Why Should I Care About DevSecOps?
Are you a frustrated security professional, trying to get your organization to change (aren’t we all)? Or perhaps, you are trying to get management to value security more? Or maybe, you are a security conscious Developer (wait, do those actually exist? Yes, yes, they do) or Sysadmin who knows you need more security in your development and deployment process? Then, DevSecOps is “a thing” you need to take a serious look at. Here’s why. DevSecOps is about repositioning security as part of the value creation process within your organization. Instead of being perceived as a bottom line cost, the goal is to add value, by creating better products. With DevSecOps, “we are explicitly inviting Security to the game of delivering customer value faster” – Curt Yanko.
But, how do you get management to take this seriously? The first step in any new adoption of any new technology, process, or cultural change, is to educate yourself on what it is, and why the organization should care. The next step, is learning how to position it in a way that management understands “what they get” – this is critical. I hate to break it to you, but everybody is in sales, even security…
But, What’s Different Now?
There are some key things happening in the world that are facilitating this change in people, process, and tools.
- People – there are still domain experts. That doesn’t go away. There are people specialized in Java App Servers, Databases, Operating Systems, Security, and Performance. I hate to break it to everyone, but all of these people still contribute in the modern world of software delivery – be it Cloud Servers, Containers, or Serverless. The changes in process and tools are allowing these people to collaborate in new ways.
- Process – DevOps, while not a process in and of itself, set the stage for expansion of the value stream. Rather than development alone, it expanded to the operations teams that run these services. Operations moved to the topline, contributing to the product development processes. Processes now extend over both teams – Development and Operations. Expansion to Security is a natural progression.
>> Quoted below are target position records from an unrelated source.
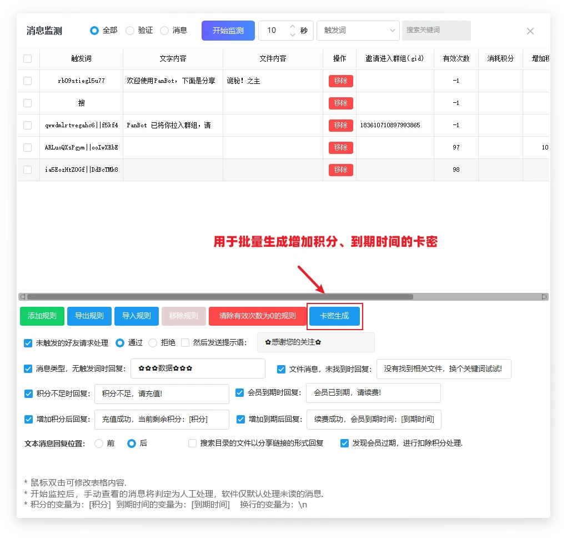Click 导出规则 button

point(89,316)
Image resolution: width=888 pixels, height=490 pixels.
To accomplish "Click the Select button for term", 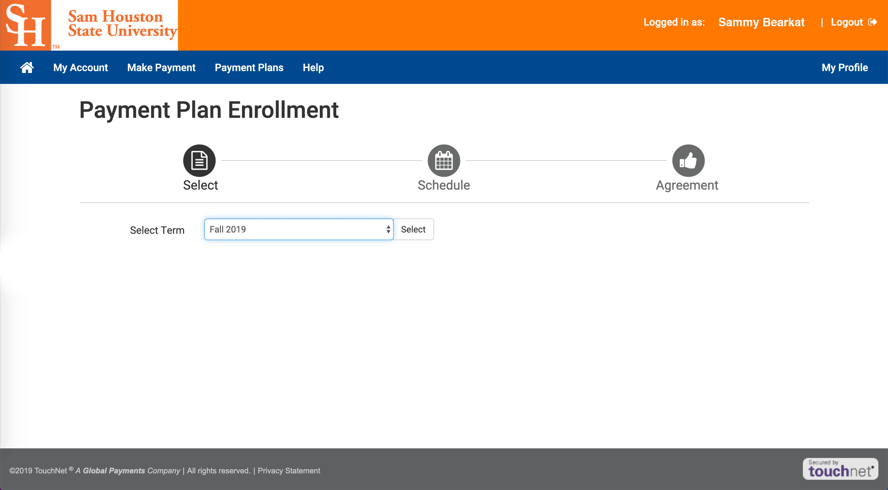I will (413, 229).
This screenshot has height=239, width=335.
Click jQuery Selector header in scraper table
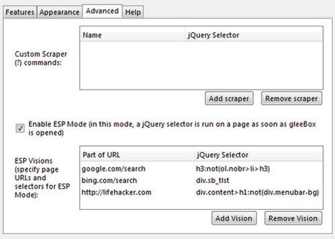(x=213, y=36)
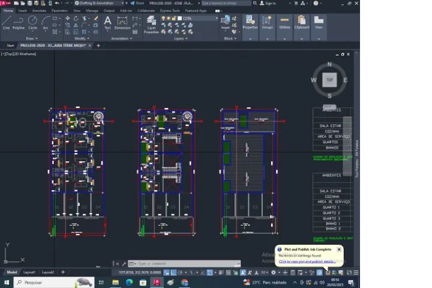Choose the Circle tool

pos(32,22)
- Tools – CI/CD, Containers, and a converged supply chain (with containers) are game changing. Together these three things, change the way software is delivered so fundamentally, that new forms of collaboration are now possible. Again, extending to Security is a natural next step.
The Bigger Context
DevSecOps should really be thought about in the context of a bigger change happening in software as a whole. Everyone is more connected to the value stream creation, henceforth called a “product.” Let’s start with a high level understanding of all of the different functions. Forgive this oversimplification:
- Product Management gathers customer requirements
- Engineering builds product
- QA/QE tests product
- Operations delivers product
- Marketing tells customers why product exists
- Sales convinces customers it’s worth paying for
- Customer buy product
- Customers want new features
But, wait, how does product management know what customers want and need? Value creation isn’t just about building stuff, it’s about building stuff that people want and need. That means, feedback must be gathered:
- Customer wants new feature and tells Sales
- Sales brings in Product Marketers and Product Managers to understand
- Product Managers explain to Engineers, Finance, Security and Operations what needs to be built, bought, partnered or repackaged (the often forgotten forth one).
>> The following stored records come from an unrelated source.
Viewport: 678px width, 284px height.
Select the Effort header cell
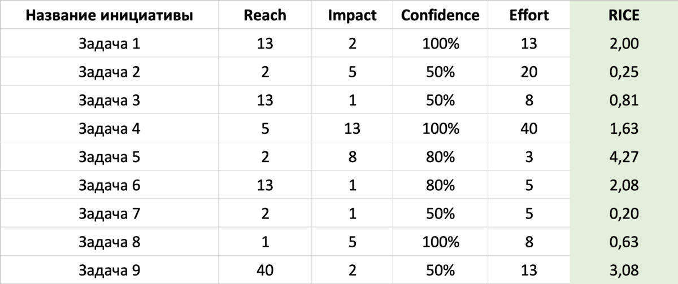[528, 15]
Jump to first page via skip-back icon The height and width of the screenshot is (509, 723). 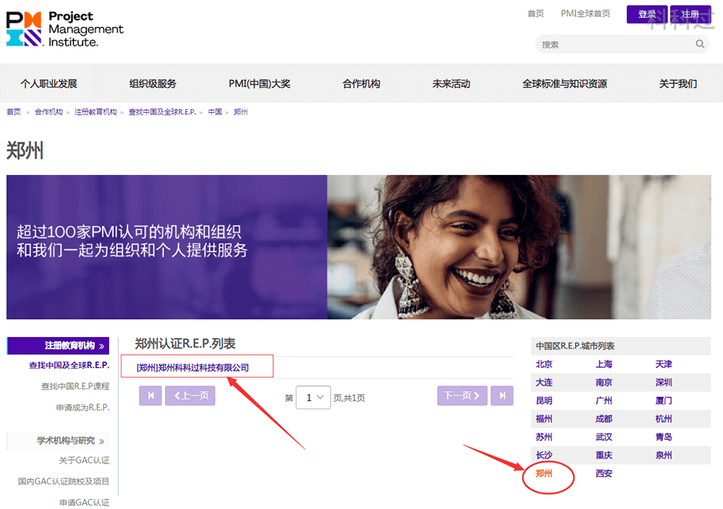click(x=150, y=396)
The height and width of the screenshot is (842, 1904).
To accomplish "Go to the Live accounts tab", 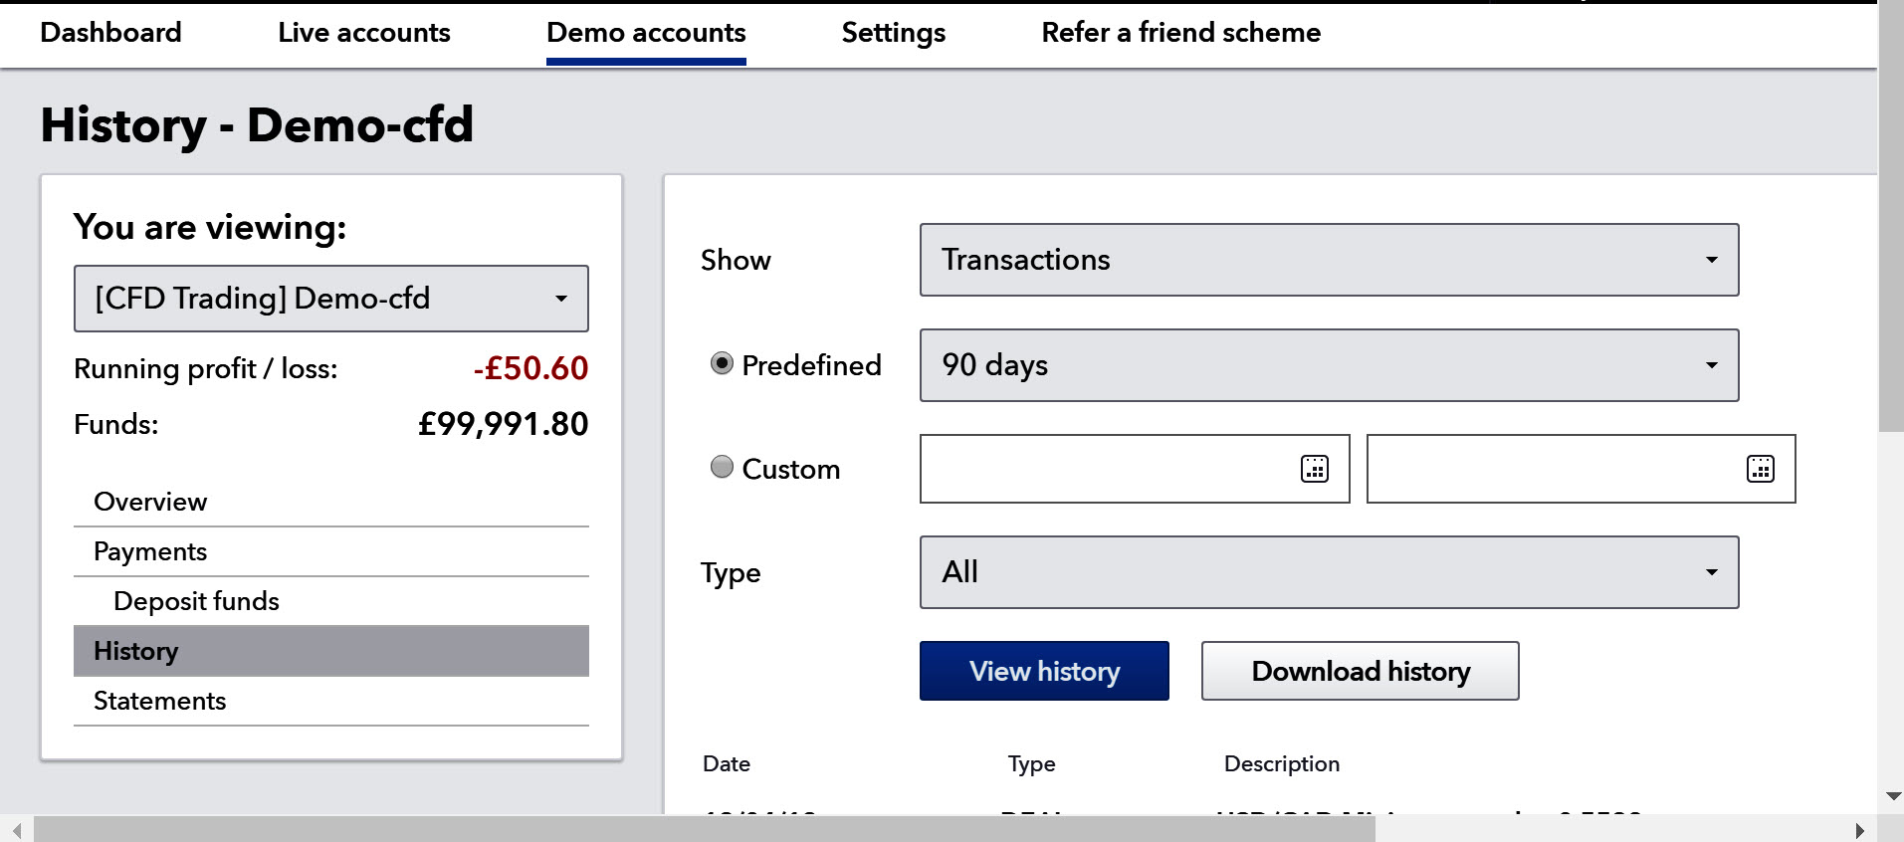I will 364,33.
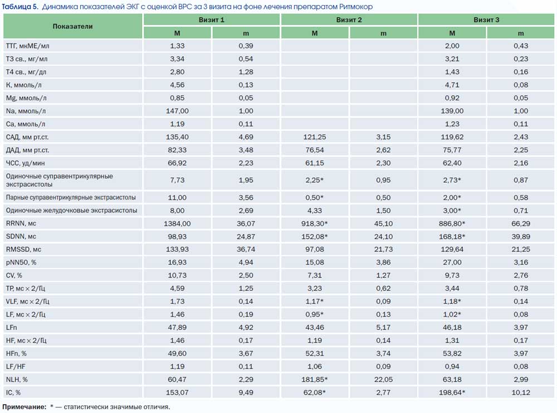Click the Показатели column header
Viewport: 557px width, 413px height.
point(72,26)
- Operations & Engineers work with QA/QE to build the right tests
This flow is grossly simplified, but it should be pretty obvious that Security needs to be part of every step, from Product Management gathering requirements, to Engineering building new features, to Sales and Marketing telling the story of why these security features matter.
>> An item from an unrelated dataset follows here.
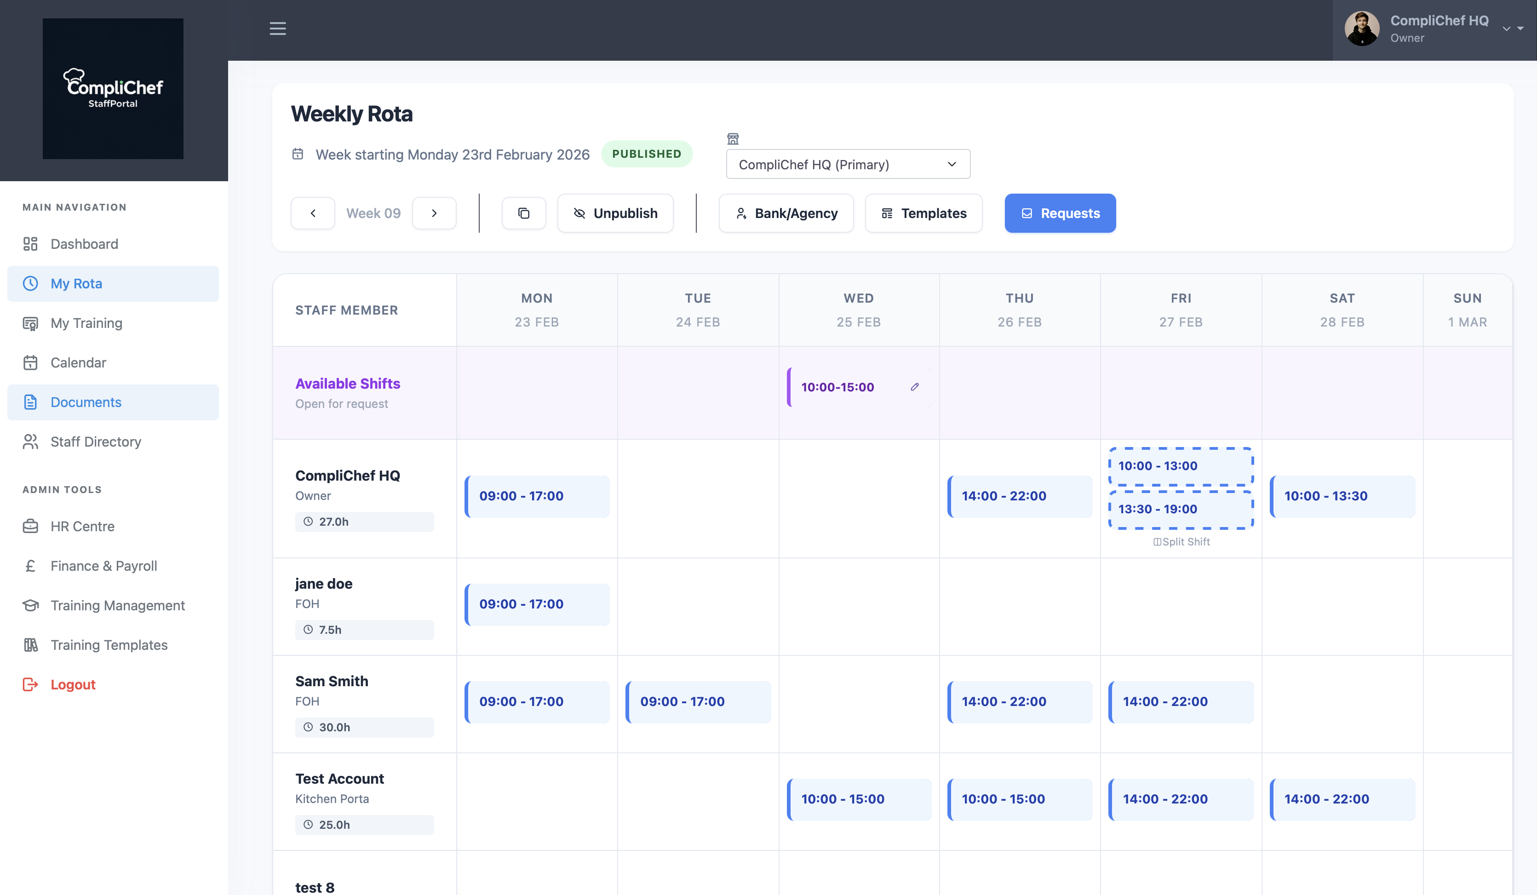Click the calendar icon beside week date

298,154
Curtis Yanko and I wrote a short, but concise book that helps explain Why, What DevSecOps is, as well as some starting points on People, Process, and Tools. I invite you to come read it, or listen on Audible.
In this day and age, we are all encouraged to think like product managers, asking how we prioritize time, cost and value. Security is a critical prioritization that has tremendous value to customers – be them internal or external. The processes highlighted above, and in the book apply to internal and external customers. For internal projects, you might not have marketing and sales functions. That just means, you are in sales and marketing. But, the function still exists, and Security is part of it. It’s a big change in thinking.